God’s Word for You
Daniel 11:23-24 Contemptible liar
by Pastor Timothy Smith on Friday, January 16, 2026
23 And after an alliance is made with the prince of the covenant, the contemptible person will act deceitfully. He will rise up and become strong with a small people. 24 When the richest parts of the province are at peace he will enter and do what none of his fathers or ancestors had ever done, distributing plunder, spoil, and wealth to them. He will make plans against strongholds, but only for a time.

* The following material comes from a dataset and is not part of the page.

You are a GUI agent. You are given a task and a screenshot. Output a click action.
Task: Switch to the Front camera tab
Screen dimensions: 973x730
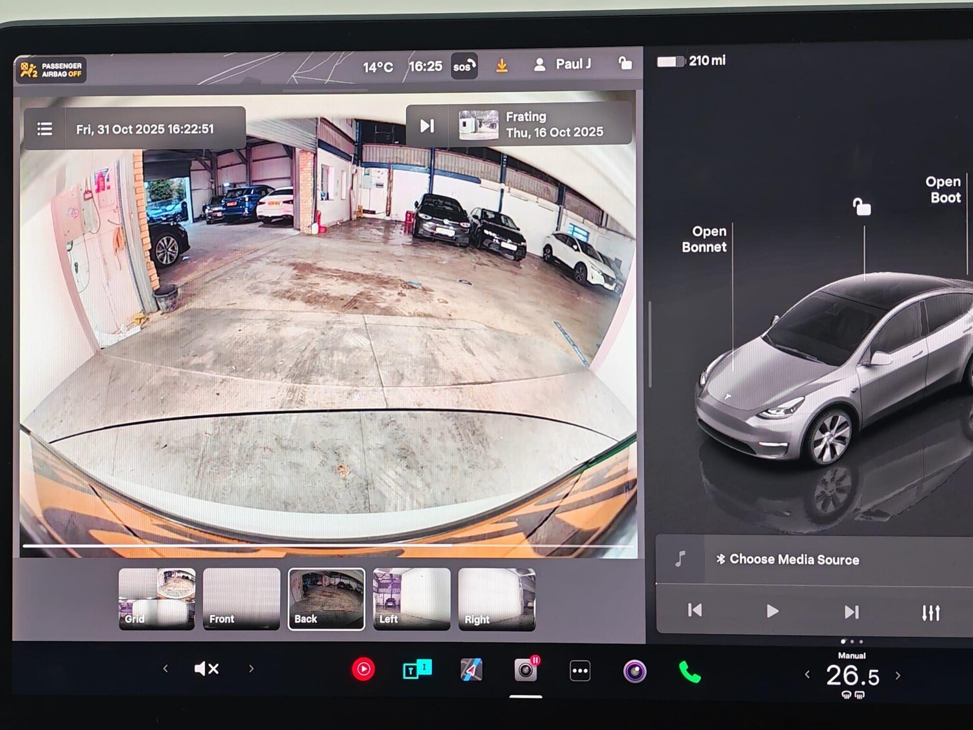tap(241, 598)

The “prince of the covenant,” whom we have identified as the high priest of the Jews, had been Onias III. After he fled for fear of his life and his brother Jason purchased the high priesthood for himself, Onias was murdered in 171 BC as we have already recalled. From this point, the secular government was interfering with the spiritual matters of Israel, a state of affairs that would continue until the time of Christ and after his ascension until the destruction of Jerusalem by the Romans in 70 AD (although it still crops up today). The alliances made by Antiochus IV were never made with any intention by the king that he would ever keep them. When it comes to international politics, first comes threats, then force, then ganging up on countries (treaties with other opposing nations), and then simply lies. Antiochus fell to lying quite easily.
This king of the North continued his contemptible treachery by setting his sights on Egypt. Completely uninterested as to what the Egyptians wanted, he decided that this shiny jewel to his south should belong to him. He made promises, a few deeply-veiled threats, and “visited” Egypt with “a small people” (verse 24). The Egyptians opened all of their gates and let him in; he was, after all, related to Cleopatra their Queen. But then, Luther writes, “he seized the crown and made himself king of Egypt. By such deceitfulness he robbed, plundered, and despoiled the entire country, something his forebears had never been able to do by force.”
After this, Antiochus passed around all of the spoils of his (we can hardly call it a war) coup. One of the easiest ways to get ruthless men to support you is to bribe them with the plunder of your naughty adventures. It is the way of the pirate and of the tyrant.
He “made plans against strongholds” which seemed perfect, by garrisoning them with his own men and by bribing them to stay there, so that when he returned he would have no opposition. “But as usual,” Leupold says, “such underhand dealing gave him an advantage ‘only for a time.’”
Unlike his predecessors, paying off his troops with the plunder of their warfare worked for Antiochus. But he had to keep it up. An army may fight on its stomach, but if they depend on fighting to fill their stomachs, then they have to keep at it. Antiochus found that he was holding a wolf by the ears. He couldn’t let go.
It’s time to step back and look at law and gospel here. This Antiochus is guilty, in these two verses, of unbelief, of failing to worship the true God in any way whatever, of attacking his own family (Cleopatra), of theft and leading others into theft and plunder, of coveting his neighbor’s house (in this case, an entire nation), and of lying. These touch on the First Commandment (for unbelief), the Third (for failing to worship, fear, or love God), the Fifth Commandment (including nepiacide or conspiring to kill his own niece), the Seventh (for stealing), the Fourth (for misguiding his followers and causing them both distress and leading them into temptation and sin), the Ninth (for coveting Egypt and other nations). He was also guilty of lying. When an unbeliever lies, he breaks the Eighth Commandment, but also the strict commands, “Do not lie. Do not deceive one another” (Leviticus 19:11). So even though he did not deceive using the name of God, he lied, and that is a sin all by itself. Paul says the same thing: “Do not lie to each other” (Colossians 3:9).
The condemnation for any of these sins for an unbeliever is the same: eternity in hell. Forgiveness is possible, but only through faith in Christ. Otherwise there is nothing but punishment, which begins for the soul of the damned as soon as the person dies, and continued for his rejoined body and soul after the resurrection, when the judgment will be pronounced on all at the same time, as Daniel says: “to shame and everlasting contempt” (Daniel 12:2).
The Church Father Cassiodorus wrote: “Most wretched of all are the damned both by losing what they love and at the same time by suffering what they do not want—an age without sweet life, and death without a curable end, a city without joy, a hateful country, a bitter dwelling place, an assembly of the sorrowful, a crowd of the crying.” He took much of what he said from Jesus’ simple words, “There will be weeping and gnashing of teeth” (Matthew 8:12).
These words are meant to crush our ideas of self-righteousness, and any thought we might have that we can attain eternal life on our own, or even with just a little help. We are powerless to stand before Christ in the judgment. Therefore he invites us to repent of our sins and to believe the good news of the Gospel (Mark 1:15). For when we repent, we turn from our sins and turn to Christ in faith. And when this is done, of course we are facing nothing but a human being here on earth who listens to our repentance, a minister of Gospel. But we confess: “I believe that when this is done, it is as valid and certain in heaven also, as if Christ, our dear Lord, dealt with us himself” (Small Catechism).